── Material supplied

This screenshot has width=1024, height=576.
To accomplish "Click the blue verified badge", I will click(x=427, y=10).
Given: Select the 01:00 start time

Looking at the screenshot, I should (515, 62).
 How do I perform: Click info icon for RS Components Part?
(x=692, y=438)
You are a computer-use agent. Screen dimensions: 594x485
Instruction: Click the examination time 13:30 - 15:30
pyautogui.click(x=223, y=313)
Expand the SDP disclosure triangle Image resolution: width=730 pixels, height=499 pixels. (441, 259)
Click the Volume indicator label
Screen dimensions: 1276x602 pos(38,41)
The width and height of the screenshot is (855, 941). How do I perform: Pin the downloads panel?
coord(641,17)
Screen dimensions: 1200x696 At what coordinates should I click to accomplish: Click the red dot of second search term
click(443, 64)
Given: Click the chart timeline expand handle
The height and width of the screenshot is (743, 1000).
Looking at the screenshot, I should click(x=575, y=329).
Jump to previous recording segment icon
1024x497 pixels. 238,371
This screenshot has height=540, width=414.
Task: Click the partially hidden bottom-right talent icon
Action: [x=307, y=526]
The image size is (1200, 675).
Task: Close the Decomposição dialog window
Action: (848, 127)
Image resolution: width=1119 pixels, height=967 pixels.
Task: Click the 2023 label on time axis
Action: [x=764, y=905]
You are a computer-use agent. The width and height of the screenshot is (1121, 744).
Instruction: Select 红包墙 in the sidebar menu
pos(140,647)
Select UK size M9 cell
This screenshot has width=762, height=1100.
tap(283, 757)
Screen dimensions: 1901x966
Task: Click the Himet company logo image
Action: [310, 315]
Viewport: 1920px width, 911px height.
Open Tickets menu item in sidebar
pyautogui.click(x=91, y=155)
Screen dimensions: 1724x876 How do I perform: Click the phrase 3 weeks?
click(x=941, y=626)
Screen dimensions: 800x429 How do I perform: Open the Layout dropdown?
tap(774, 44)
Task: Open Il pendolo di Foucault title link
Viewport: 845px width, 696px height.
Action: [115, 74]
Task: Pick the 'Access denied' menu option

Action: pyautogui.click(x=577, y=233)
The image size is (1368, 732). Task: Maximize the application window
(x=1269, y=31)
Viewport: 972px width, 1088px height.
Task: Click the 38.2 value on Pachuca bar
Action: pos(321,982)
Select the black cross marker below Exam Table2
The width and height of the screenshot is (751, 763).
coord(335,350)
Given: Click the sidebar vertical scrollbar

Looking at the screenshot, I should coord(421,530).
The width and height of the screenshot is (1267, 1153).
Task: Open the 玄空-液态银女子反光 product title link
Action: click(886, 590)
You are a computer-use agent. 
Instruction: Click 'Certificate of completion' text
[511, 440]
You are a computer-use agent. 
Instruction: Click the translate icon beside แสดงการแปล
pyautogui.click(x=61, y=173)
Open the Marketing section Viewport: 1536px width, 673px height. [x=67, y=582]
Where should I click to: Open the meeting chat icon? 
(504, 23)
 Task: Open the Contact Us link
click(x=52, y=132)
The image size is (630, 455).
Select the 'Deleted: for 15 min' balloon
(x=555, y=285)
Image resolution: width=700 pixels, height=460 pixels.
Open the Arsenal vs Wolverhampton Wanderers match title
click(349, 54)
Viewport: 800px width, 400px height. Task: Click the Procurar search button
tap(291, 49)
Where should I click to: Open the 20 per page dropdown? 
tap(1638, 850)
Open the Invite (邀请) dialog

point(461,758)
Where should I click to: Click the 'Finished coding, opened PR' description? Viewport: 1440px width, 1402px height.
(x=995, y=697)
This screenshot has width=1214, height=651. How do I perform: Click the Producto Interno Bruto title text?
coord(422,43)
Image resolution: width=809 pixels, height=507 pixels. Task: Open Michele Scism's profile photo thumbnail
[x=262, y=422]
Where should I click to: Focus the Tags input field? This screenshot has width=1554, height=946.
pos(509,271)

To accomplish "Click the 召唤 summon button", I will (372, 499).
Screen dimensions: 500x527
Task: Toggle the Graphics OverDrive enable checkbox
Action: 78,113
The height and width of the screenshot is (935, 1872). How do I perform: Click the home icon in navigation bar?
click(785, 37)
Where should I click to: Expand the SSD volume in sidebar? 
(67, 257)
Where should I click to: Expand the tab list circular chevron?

────

Filter the entries above and keep only the lines with the word "computer".

You are a computer-use agent. Screen dimensions: 594x485
You are a computer-use agent. The width and height of the screenshot is (1121, 744).
You are a computer-use agent. 
You are a computer-use agent. 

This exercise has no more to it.